Education Minister Nancy Allan is proving to be a great interview.
My interview with Allan yesterday about whether students should get docked marks for turning in assignments late -- and related issues of tardiness and attitude that won’t be tolerated post-graduation -- led to our flare story on A3 and became considerable subsequent fodder for at least two radio stations this morning.
It’s not the first time I’ve had an interview with Allan that led to pretty good stories.
While Allan uses that awful word ‘stakeholders’ far too often, she still talks like a real person, so far not assimilated by the pod people into jargon-and-acronym-crammed eduspeak.
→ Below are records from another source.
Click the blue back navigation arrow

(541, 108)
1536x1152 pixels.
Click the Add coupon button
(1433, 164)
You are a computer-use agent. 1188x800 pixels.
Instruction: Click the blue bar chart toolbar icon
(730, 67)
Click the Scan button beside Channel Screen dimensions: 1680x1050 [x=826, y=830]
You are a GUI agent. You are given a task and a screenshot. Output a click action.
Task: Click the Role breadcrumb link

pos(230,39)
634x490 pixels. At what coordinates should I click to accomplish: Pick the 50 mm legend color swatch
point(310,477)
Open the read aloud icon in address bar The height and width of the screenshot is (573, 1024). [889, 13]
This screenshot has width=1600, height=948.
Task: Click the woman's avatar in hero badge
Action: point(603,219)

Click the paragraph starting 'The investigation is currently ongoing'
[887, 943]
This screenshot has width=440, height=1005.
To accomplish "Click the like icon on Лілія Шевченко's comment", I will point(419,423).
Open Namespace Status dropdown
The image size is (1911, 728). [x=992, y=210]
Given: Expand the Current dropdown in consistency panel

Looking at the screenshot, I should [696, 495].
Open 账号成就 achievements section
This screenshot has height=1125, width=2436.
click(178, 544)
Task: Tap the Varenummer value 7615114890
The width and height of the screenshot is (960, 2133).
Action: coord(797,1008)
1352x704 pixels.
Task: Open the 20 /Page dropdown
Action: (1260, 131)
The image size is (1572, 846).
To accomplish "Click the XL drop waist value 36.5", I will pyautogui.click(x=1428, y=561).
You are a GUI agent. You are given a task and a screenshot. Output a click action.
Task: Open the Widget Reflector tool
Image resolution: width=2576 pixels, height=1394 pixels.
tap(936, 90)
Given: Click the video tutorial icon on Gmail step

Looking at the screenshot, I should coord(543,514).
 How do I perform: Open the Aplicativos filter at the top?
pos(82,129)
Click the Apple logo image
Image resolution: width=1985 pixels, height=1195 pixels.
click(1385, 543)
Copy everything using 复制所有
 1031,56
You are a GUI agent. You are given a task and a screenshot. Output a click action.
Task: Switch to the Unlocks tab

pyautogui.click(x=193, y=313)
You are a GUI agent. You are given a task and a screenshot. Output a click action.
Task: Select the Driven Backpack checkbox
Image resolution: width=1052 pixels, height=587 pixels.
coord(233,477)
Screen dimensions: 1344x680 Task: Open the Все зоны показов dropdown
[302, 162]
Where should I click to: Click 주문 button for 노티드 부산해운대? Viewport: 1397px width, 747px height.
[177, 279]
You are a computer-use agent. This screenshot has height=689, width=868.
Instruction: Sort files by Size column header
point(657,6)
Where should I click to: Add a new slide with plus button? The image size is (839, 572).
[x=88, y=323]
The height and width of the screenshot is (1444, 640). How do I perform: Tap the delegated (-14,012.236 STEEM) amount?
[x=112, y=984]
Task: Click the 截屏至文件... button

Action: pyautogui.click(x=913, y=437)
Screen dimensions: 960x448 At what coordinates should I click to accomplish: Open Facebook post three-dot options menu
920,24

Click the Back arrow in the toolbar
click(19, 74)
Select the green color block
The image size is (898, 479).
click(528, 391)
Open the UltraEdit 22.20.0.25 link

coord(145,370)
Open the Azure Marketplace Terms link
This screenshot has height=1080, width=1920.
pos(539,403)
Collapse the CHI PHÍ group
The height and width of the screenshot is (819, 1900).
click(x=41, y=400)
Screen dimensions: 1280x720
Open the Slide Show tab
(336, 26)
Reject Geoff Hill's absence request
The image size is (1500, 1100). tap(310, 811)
Of course, she followed NDP strategy and blamed the Tories back in 1997 for the guidelines that have led to many classes in which kids don’t get docked marks for missing deadlines, or getting all kinds of second and third chances without consequence. But what was also amazing was what happened when I reminded Allan that her NDP predecessor, Peter Bjornson, had sent out a letter last June which reinforced those guidelines.
"You’re absolutely right," Allan told me — something I don’t hear very often. "That’s correct, Peter did, minister Bjornson did."
But Allan said she has certainly been hearing about it from — sigh, yuck — stakeholders, and in this particular case, she may actually be amending the approach of the NDP’s going-on-11-years in government, if not reversing that particular stand, on docking marks for late assignments.
We’ll keep calling the minister and working on a clear resolution on umpteen other issues — after all, there’s a strong consensus among the stakeholders for clarity and transparency in the interests of positive learning outcomes for our greatest resource, and for our future, the children of Manitoba.